Выбрать главу

Пальцы Мадины знакомо цепко ухватили его за локоть. Духовитая баба, телом молодым, тугим от неё пахнет памятно, рубахой стираной, солнцем. Сжала руку, как бывало, сладко, шепнула второпях:

— К Шемяке хочу. Сказывали, там он. Давно случая жду, соскучилась! — И смешок мокренький кинула, грязь.

— Степан? — позвал Василий Васильевич, сам себе противный.

— Я здесь, княже.

— Аль в Новгород едешь?

— Да, есть дело невеликое к Юрию Патрикиевичу. Матушка твоя послание шлёт: болею, мол, и протчее.

— А-а… Ну, возьми бабу-то!

— Да на кой она мне, мурза[142] улошная?

— Да от скуки…

— Разве чтоб без визгу уехать поскорее?… Садись, мотыра[143].

— Прощай, князь! — голос Мадины. Он не ответил.

— Ишь, лытайка, мышьи глазки, — сказал Иван.

5

Близился конец новгородской вольности, притязания Москвы становились всё настойчивее и убедительнее, тем большую ненависть это вызывало у новгородцев, потому-то крамола мятежного князя Шемяки находила у вече поддержку, и владыка Евфимий ничего не мог с этим поделать, хотя Собор русских святителей отлучил Шемяку от Церкви.

Архиепископ Евфимий до того, как его посвятил в этот сан погибший на костре митрополит Герасим, был избран во владыки по новгородскому обычаю, на общей сходке граждан. Вече назвало несколько претендентов, и жребии с их именами были положены на престол Софийского собора. Слепец и с ним младенец в помощники снимали жребии по одному, и тот, что остался последним на престоле, заключал в себе имя новоизбранного владыки для управления епархией. Последним был жребий Евфимия, и он стал среди своего духовенства первым. Но он очень хорошо знал, что то же вече может его в любой час изгнать из палат владычных и выбрать другого, что своевольные граждане Гослодина Великого Новгорода не раз уж раньше проделывали. Вот почему отношения с Шемякой у архиепископа Евфимия оказались трудными, запутанными.

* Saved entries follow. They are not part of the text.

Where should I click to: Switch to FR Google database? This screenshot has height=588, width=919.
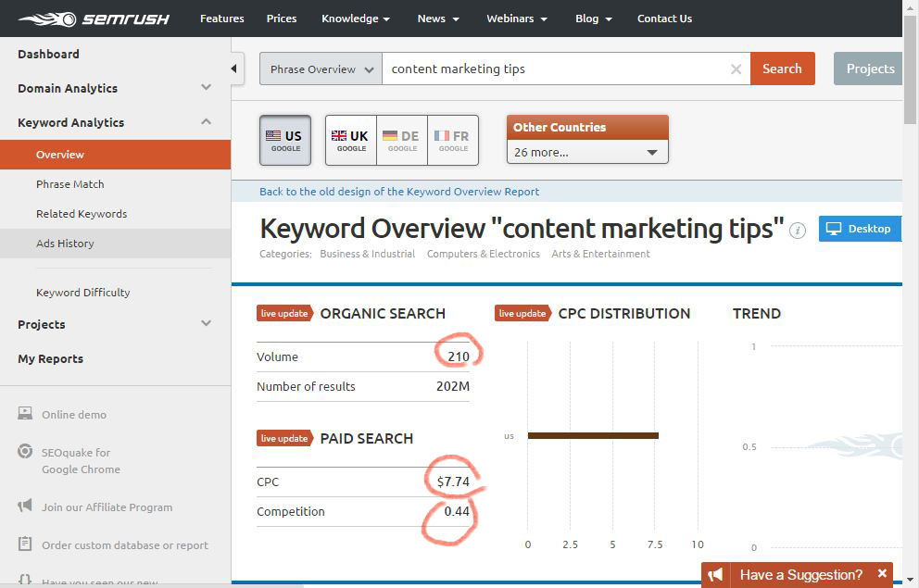(453, 141)
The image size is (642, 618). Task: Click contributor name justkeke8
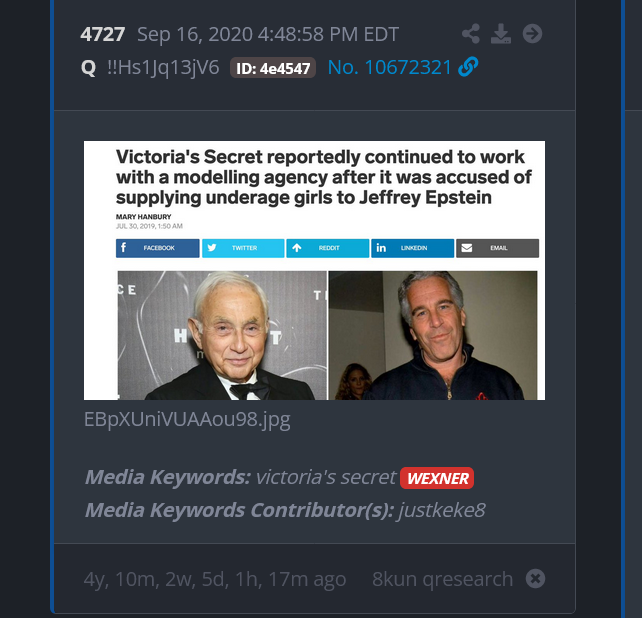[442, 510]
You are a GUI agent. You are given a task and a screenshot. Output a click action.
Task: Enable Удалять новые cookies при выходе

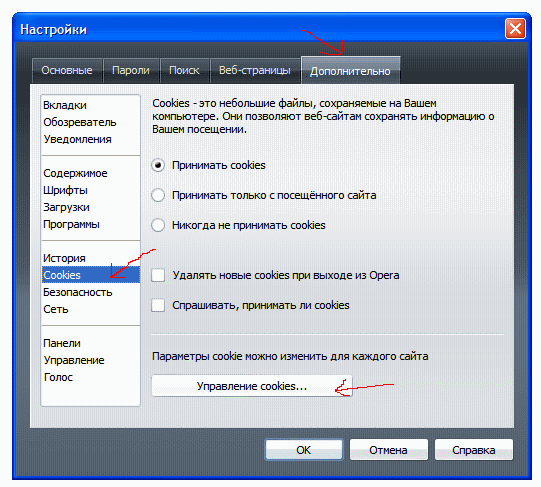tap(158, 275)
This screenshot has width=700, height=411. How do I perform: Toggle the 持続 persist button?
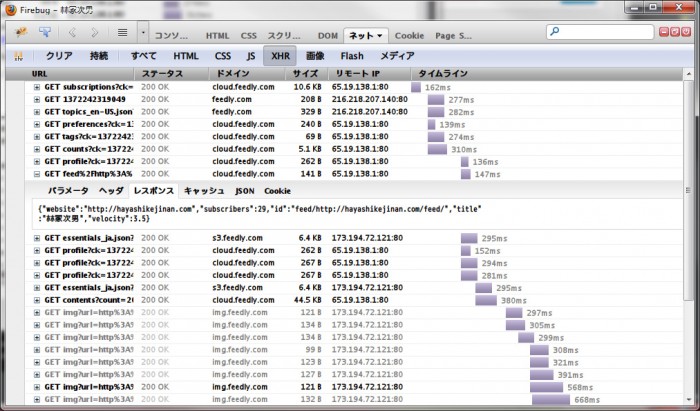pyautogui.click(x=99, y=56)
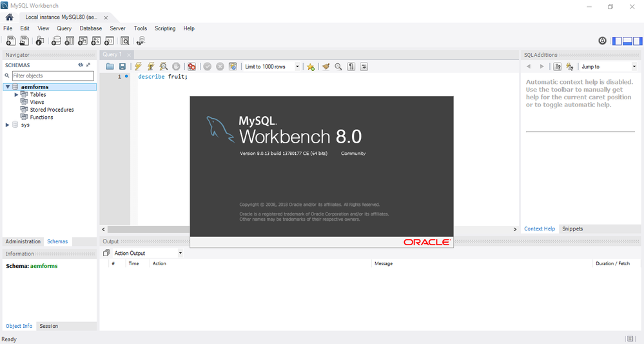This screenshot has height=344, width=644.
Task: Toggle the left sidebar panel visibility
Action: [x=617, y=41]
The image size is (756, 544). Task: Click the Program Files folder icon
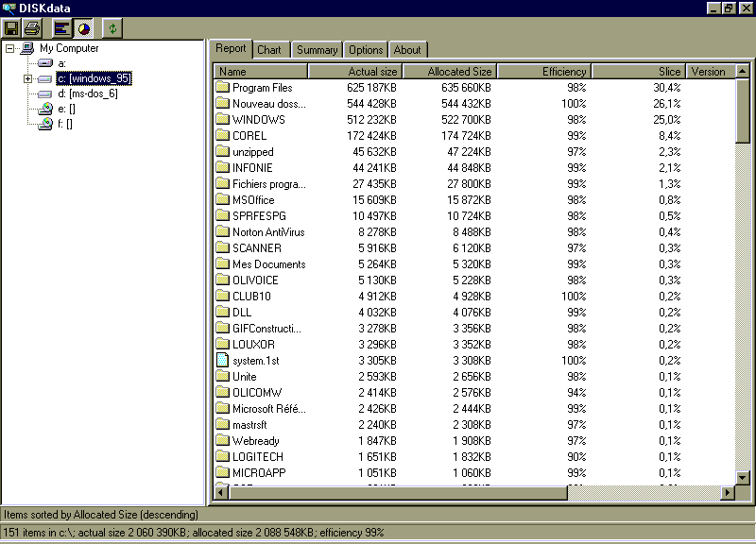point(222,88)
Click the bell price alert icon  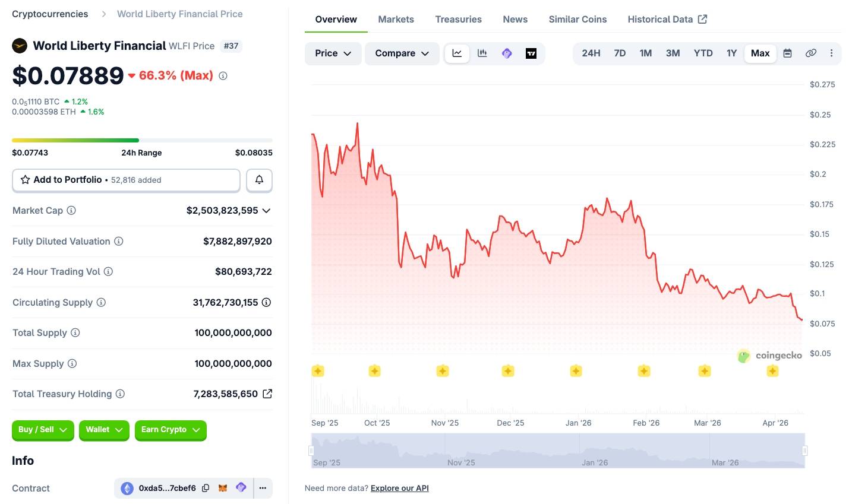click(259, 180)
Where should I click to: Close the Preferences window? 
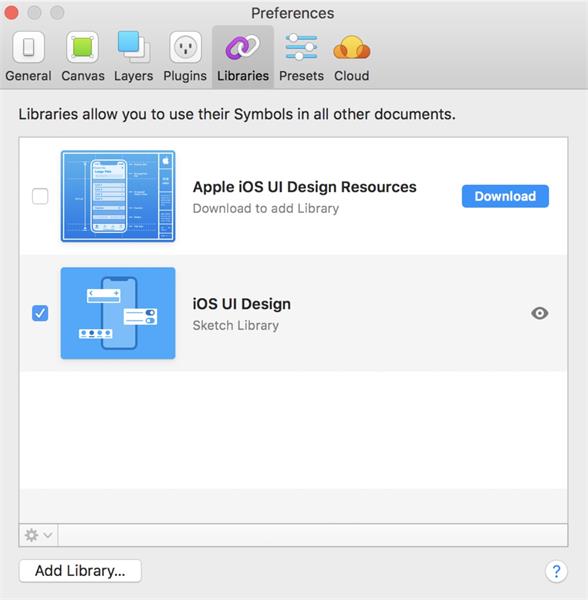pos(11,13)
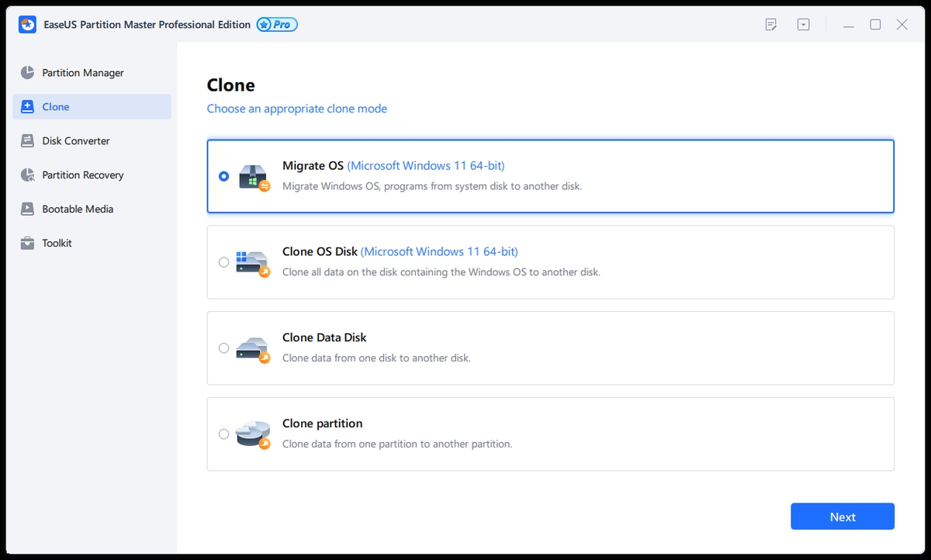This screenshot has height=560, width=931.
Task: Switch to the Disk Converter section
Action: (x=76, y=141)
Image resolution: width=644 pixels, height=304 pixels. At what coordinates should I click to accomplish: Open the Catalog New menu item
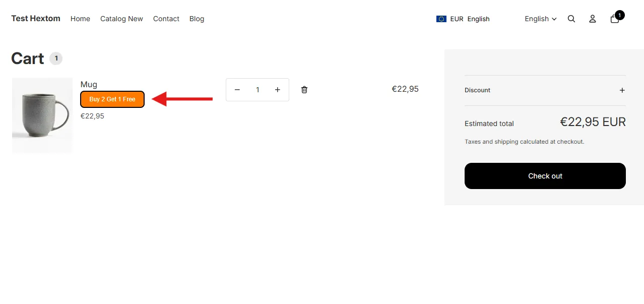coord(121,19)
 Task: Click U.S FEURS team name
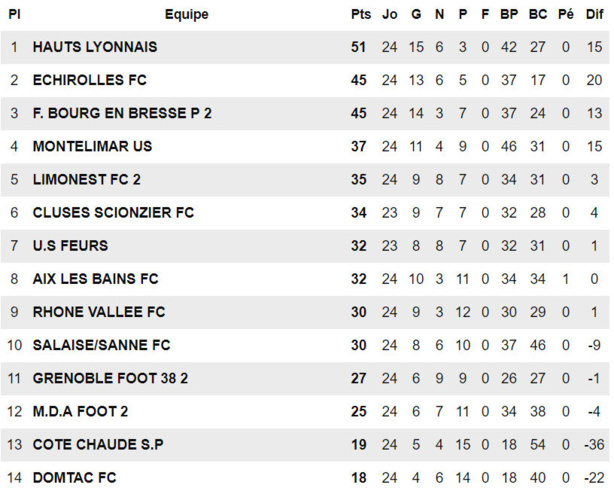pyautogui.click(x=70, y=245)
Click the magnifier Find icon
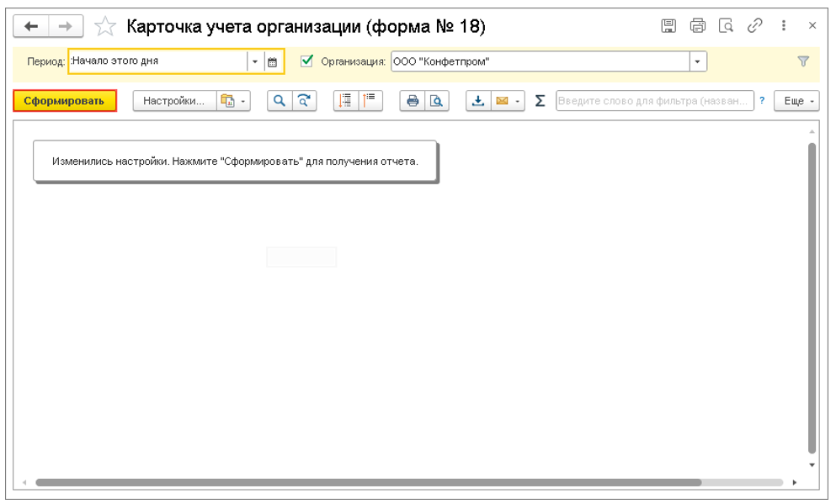Image resolution: width=836 pixels, height=504 pixels. (x=280, y=101)
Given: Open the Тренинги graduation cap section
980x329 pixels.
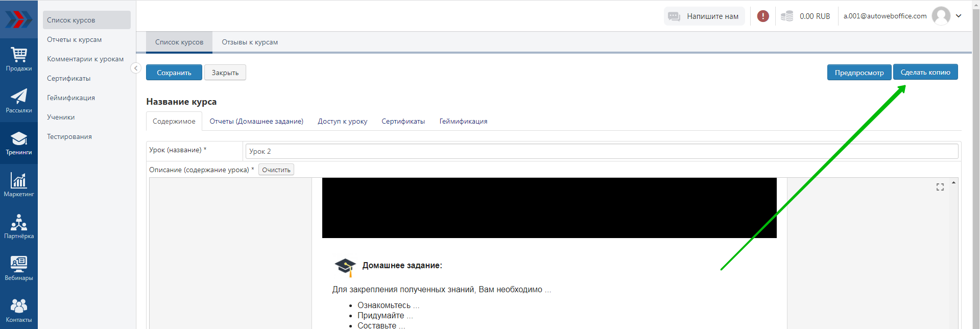Looking at the screenshot, I should coord(19,143).
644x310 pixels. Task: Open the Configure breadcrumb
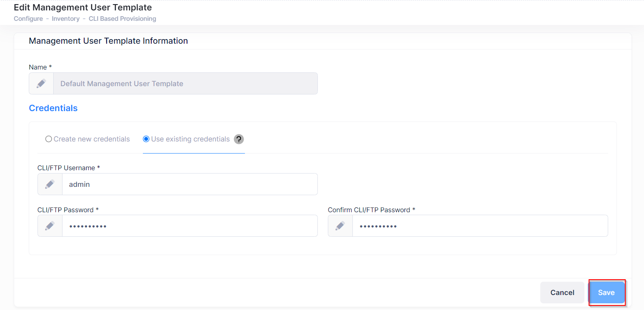[28, 19]
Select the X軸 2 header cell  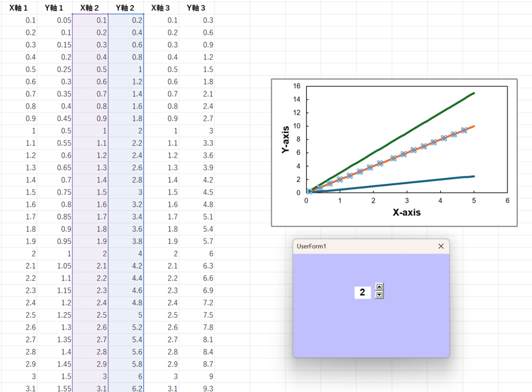point(90,7)
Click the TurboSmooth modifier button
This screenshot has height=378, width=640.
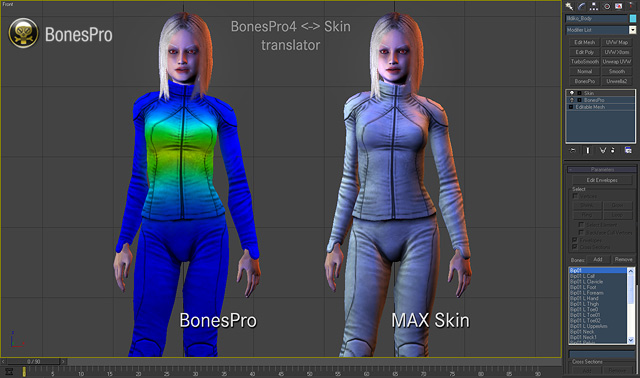tap(584, 62)
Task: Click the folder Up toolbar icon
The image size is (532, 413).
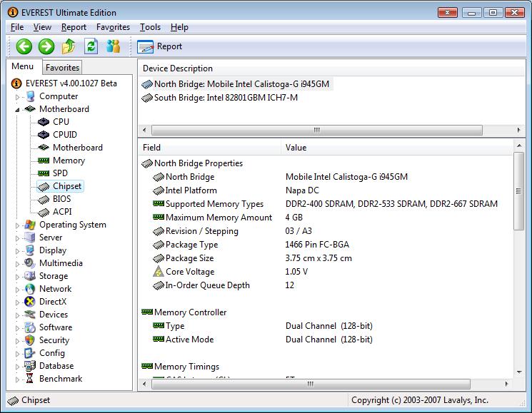Action: point(69,46)
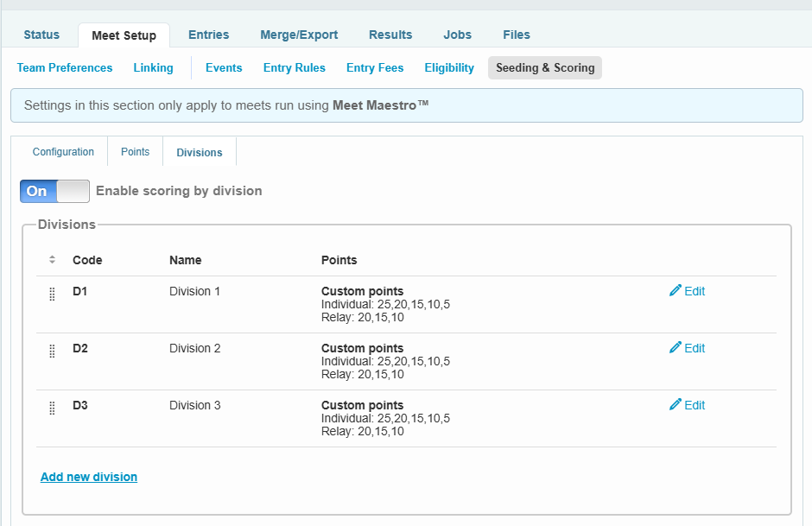Viewport: 812px width, 526px height.
Task: Click the sort arrows icon in the table header
Action: pos(52,260)
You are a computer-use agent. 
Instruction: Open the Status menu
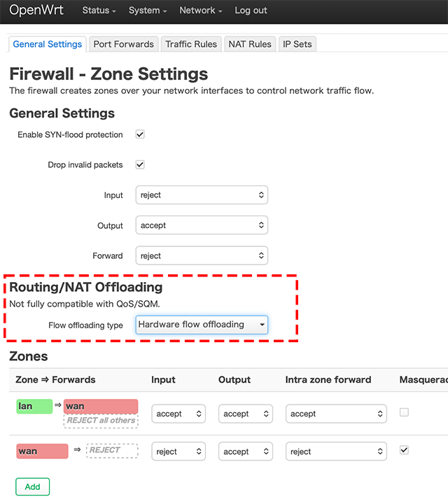(x=99, y=10)
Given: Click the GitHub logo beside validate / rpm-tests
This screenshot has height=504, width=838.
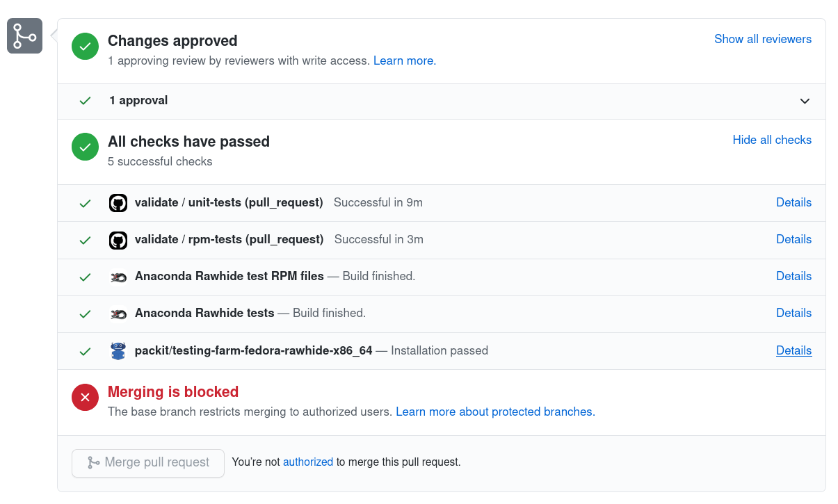Looking at the screenshot, I should [118, 240].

Приходилось Евфимию крутиться между вече и митрополитом Ионой, который вынужден был даже послать архиепископу такое послание:

«Ты говоришь, будто я называю в своей грамоте Дмитрия (Шемяку) моим сыном: посмотри внимательнее на грамоту; так ли там пишется? Сам он отлучил себя от христианства, сам положил на себя великую тягость церковную — неблагословение от всего великого Божия священства. Дал клятву не мыслить никакого зла против великого князя — и ей изменил. Ты видел эту грамоту. Как же мне после того можно именовать его своим сыном духовным? Итак, как прежде, так и теперь пишу к тебе, что я с прочими владыками почитаю князя Дмитрия неблагословенным и отлучённым от Церкви Божией. Ты пишешь ещё, что и прежде Святая София и Великий Новгород давали убежище у себя гонимым князьям русским и по возможности оказывали им честь; однако ж прежние митрополиты не посылали грамот с такой тяжестью».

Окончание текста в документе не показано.